Shah defended his participation in the paid events, claiming that he saw no conflict of interest as he was not involved in the selection process for attendees or contributors. He maintained that his focus was solely on advancing the Biden administration’s green energy agenda and supporting innovative companies in the sector.
However, Barrasso pressed Shah on the fact that Cleantech Leaders had control over the guest list, suggesting that it could influence who gains access to Shah and potentially gives an advantage to companies that are affiliated with the trade association. Barrasso argued that this arrangement creates an unfair playing field and undermines the credibility of the Loan Programs Office.
The controversy surrounding Shah’s involvement with Cleantech Leaders further fuels concerns about potential cronyism and favoritism within the Biden administration. Critics argue that by selling access to himself, Shah is undermining the principles of transparency and fairness in government decision-making.
In response to the allegations, the DOE inspector general has launched an investigation into whether Shah violated any ethics rules or engaged in any improper conduct. Republican lawmakers have also requested further details regarding the paid events and the potential influence it may have on loan decisions.

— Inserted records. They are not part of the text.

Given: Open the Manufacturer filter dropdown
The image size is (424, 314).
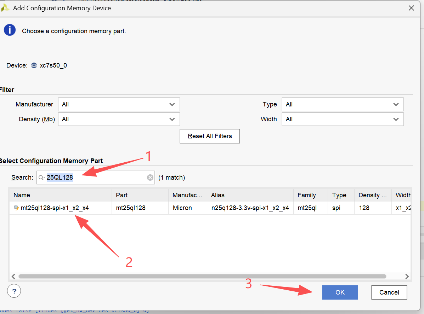Looking at the screenshot, I should (x=119, y=104).
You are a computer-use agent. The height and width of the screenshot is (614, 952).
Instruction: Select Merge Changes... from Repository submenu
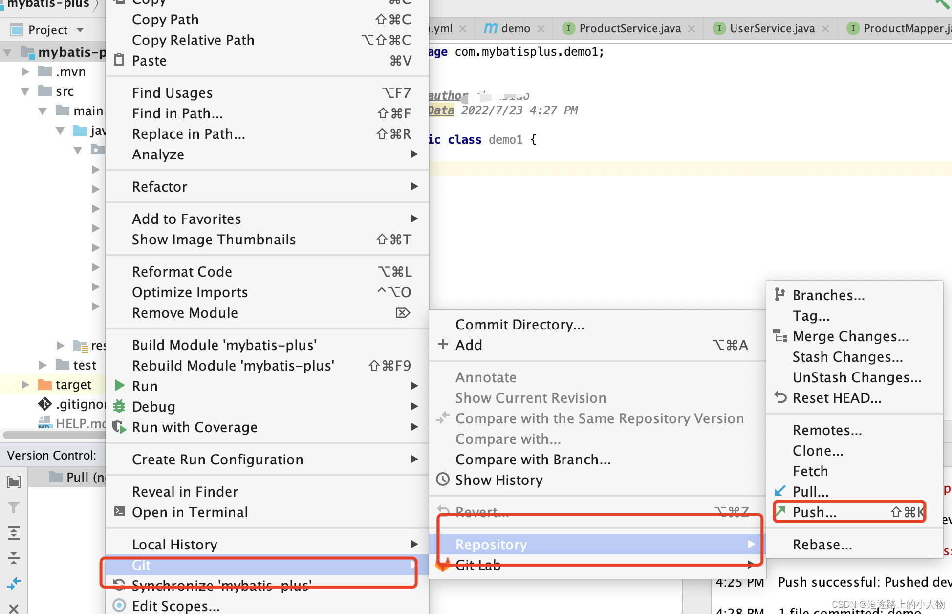point(850,336)
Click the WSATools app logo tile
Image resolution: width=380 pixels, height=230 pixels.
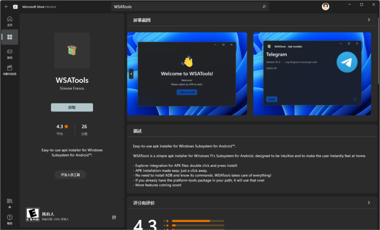tap(72, 50)
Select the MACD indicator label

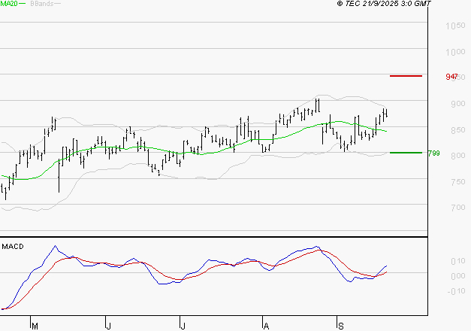coord(13,246)
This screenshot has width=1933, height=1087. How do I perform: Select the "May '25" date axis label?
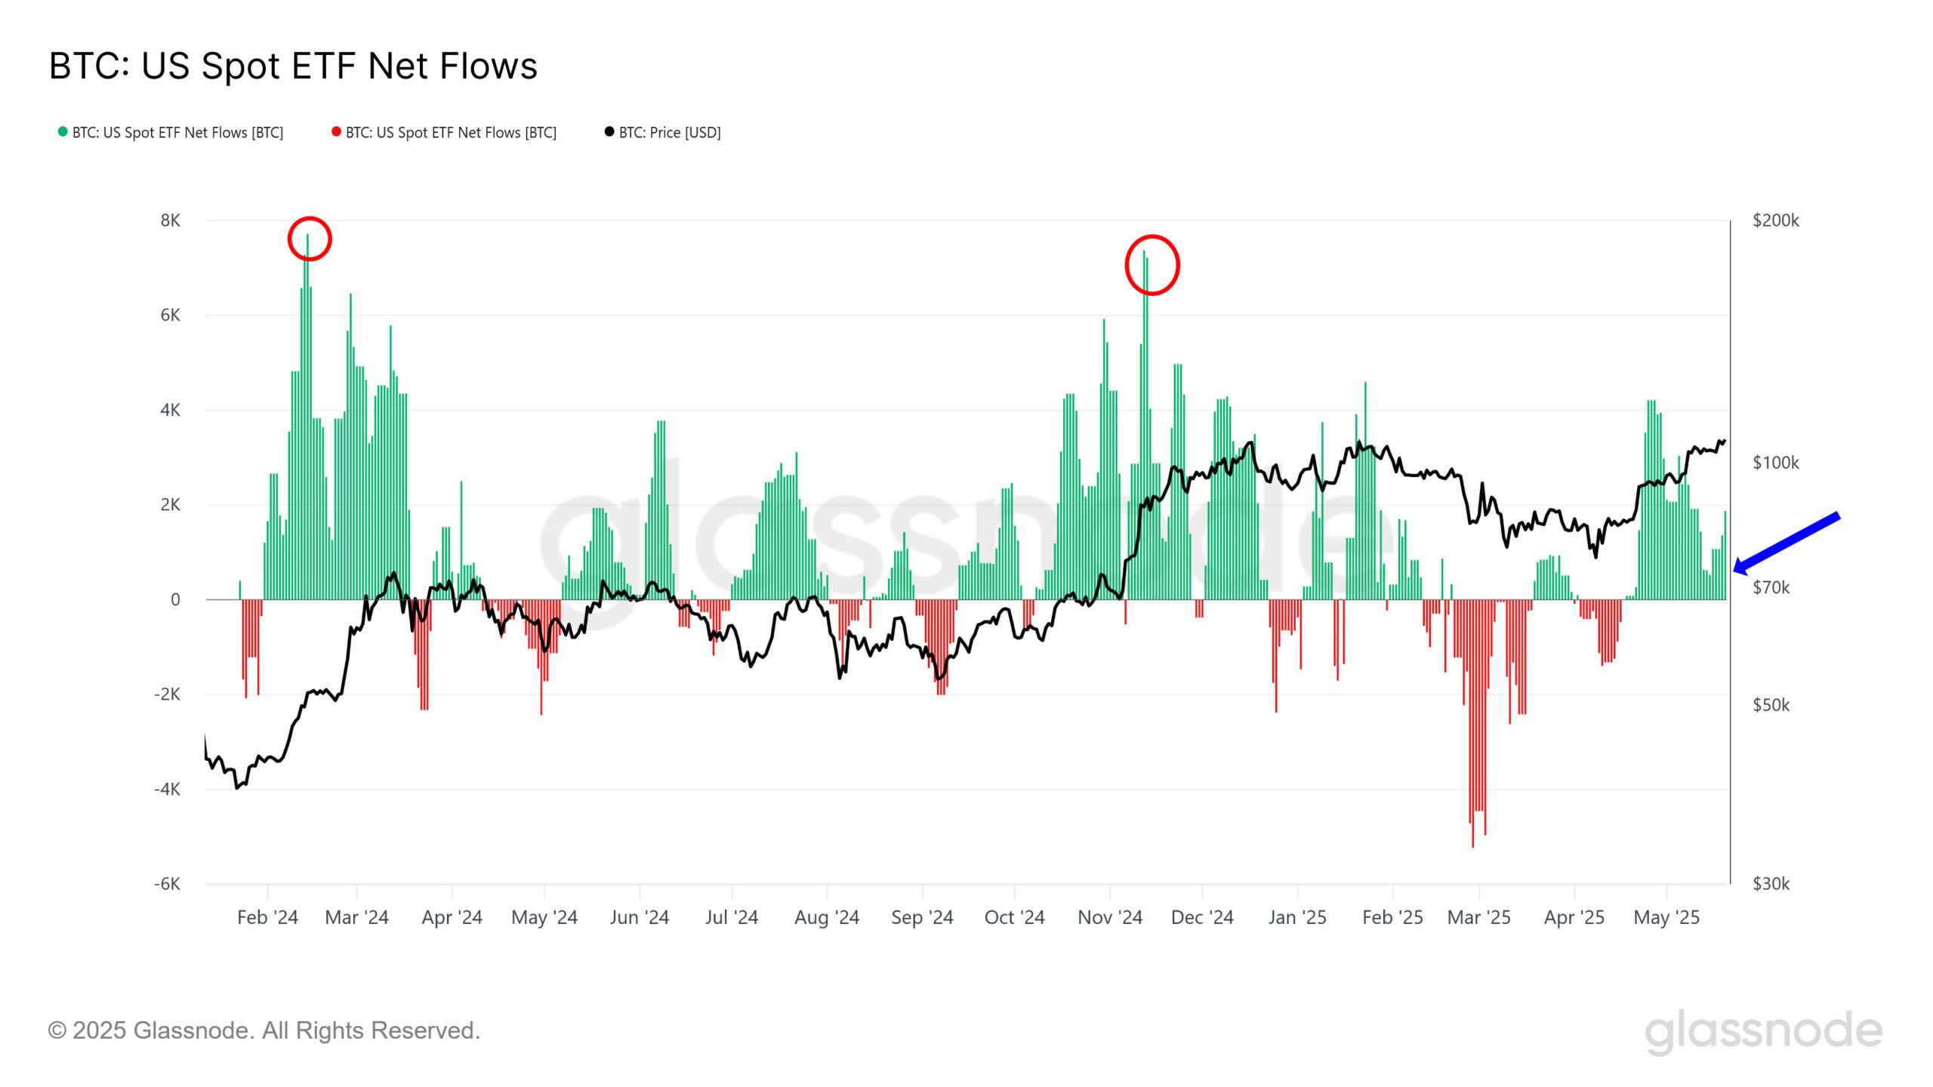(x=1666, y=917)
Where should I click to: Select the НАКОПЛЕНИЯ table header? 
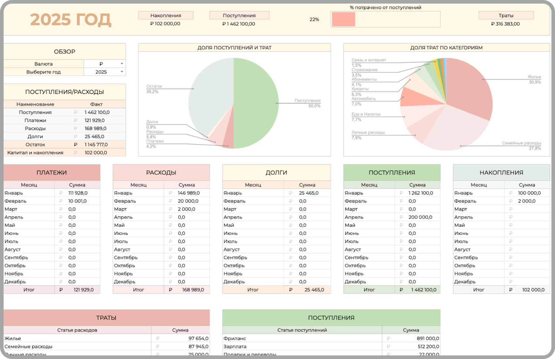tap(501, 173)
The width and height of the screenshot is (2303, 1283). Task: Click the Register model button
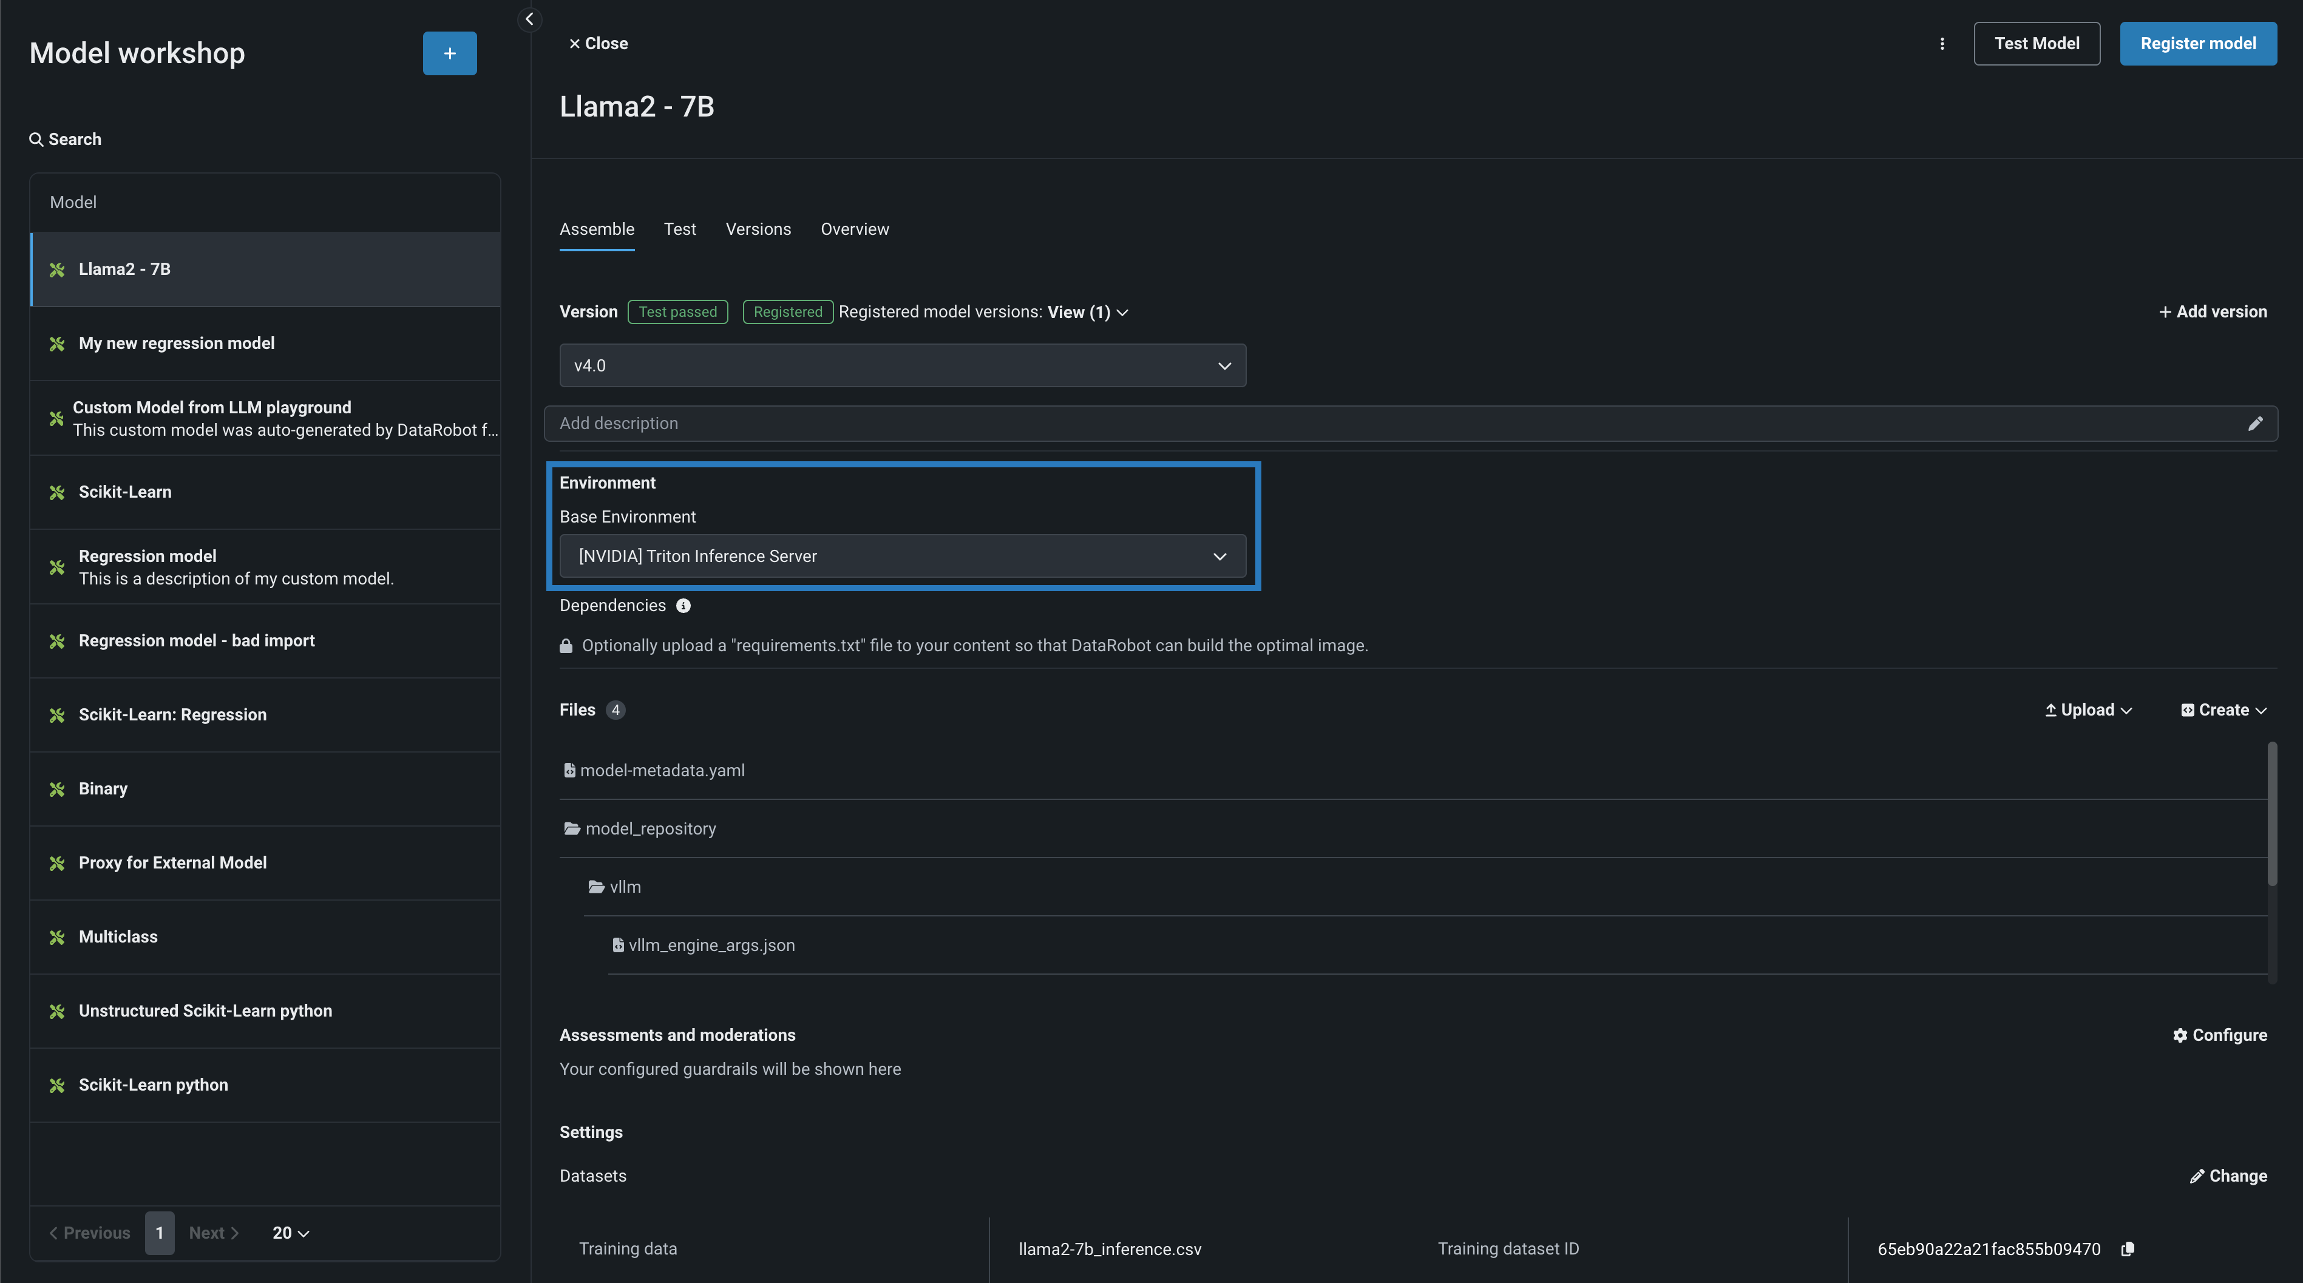2198,44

As this investigation unfolds, it is evident that questions surrounding the relationship between Jigar Shah and Cleantech Leaders are not going away. The Senate Energy Committee hearing shed light on a concerning practice that raises doubts about the integrity of the Loan Programs Office. It remains to be seen how the Biden administration will respond to these allegations and what actions will be taken to address the concerns raised by Republican lawmakers and the public.